_Assignment_
In the material below, find the line with "Image resolution: width=845"; set down that line and every line after it to the end, exactly, without pictures.

BEGIN Data

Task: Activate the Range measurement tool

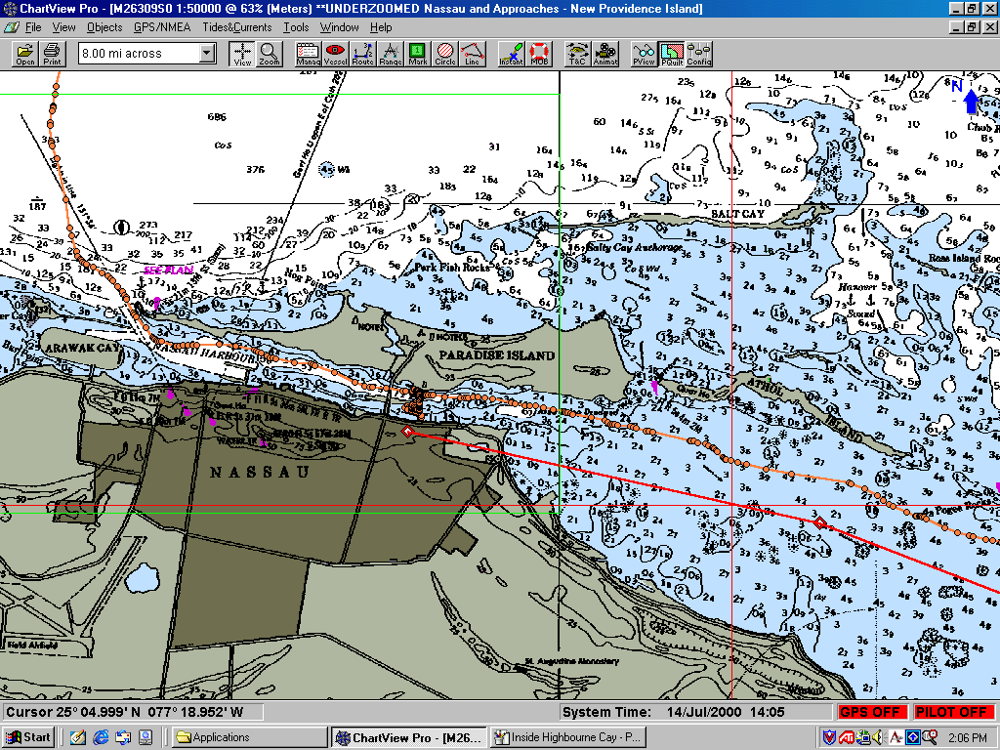Action: [390, 54]
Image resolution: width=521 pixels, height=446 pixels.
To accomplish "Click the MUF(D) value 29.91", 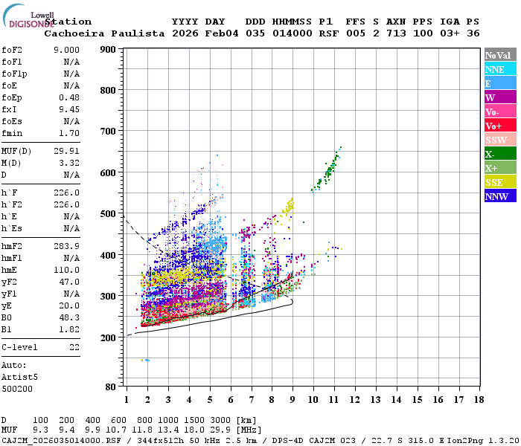I will coord(66,152).
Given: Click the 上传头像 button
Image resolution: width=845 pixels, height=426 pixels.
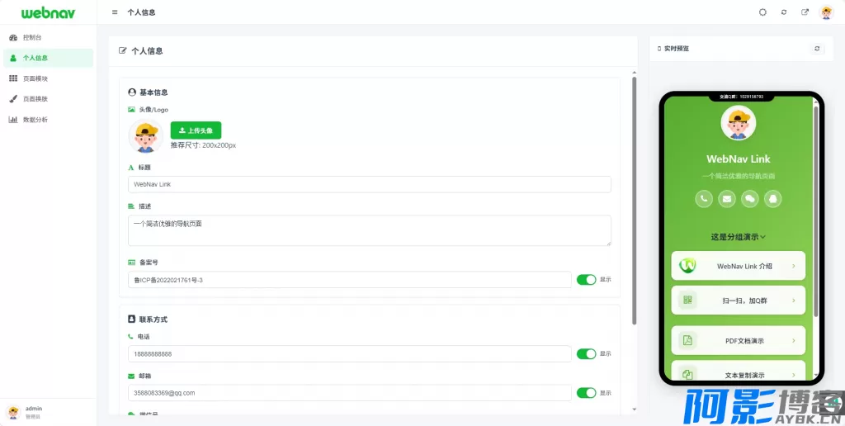Looking at the screenshot, I should coord(196,130).
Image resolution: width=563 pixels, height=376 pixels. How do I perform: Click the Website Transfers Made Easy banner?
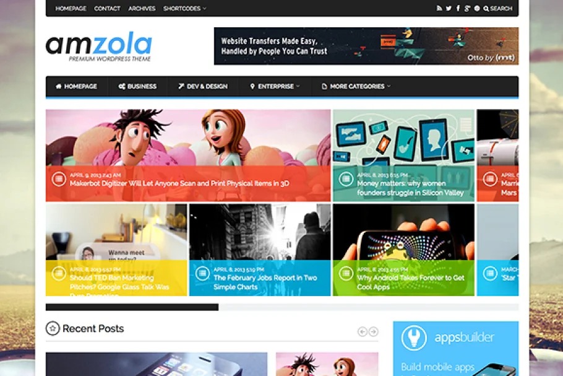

END Data

_Response to this task_
Image resolution: width=845 pixels, height=426 pixels.
Looking at the screenshot, I should coord(196,130).
Image resolution: width=563 pixels, height=376 pixels. How do I perform: Click the Website Transfers Made Easy banner?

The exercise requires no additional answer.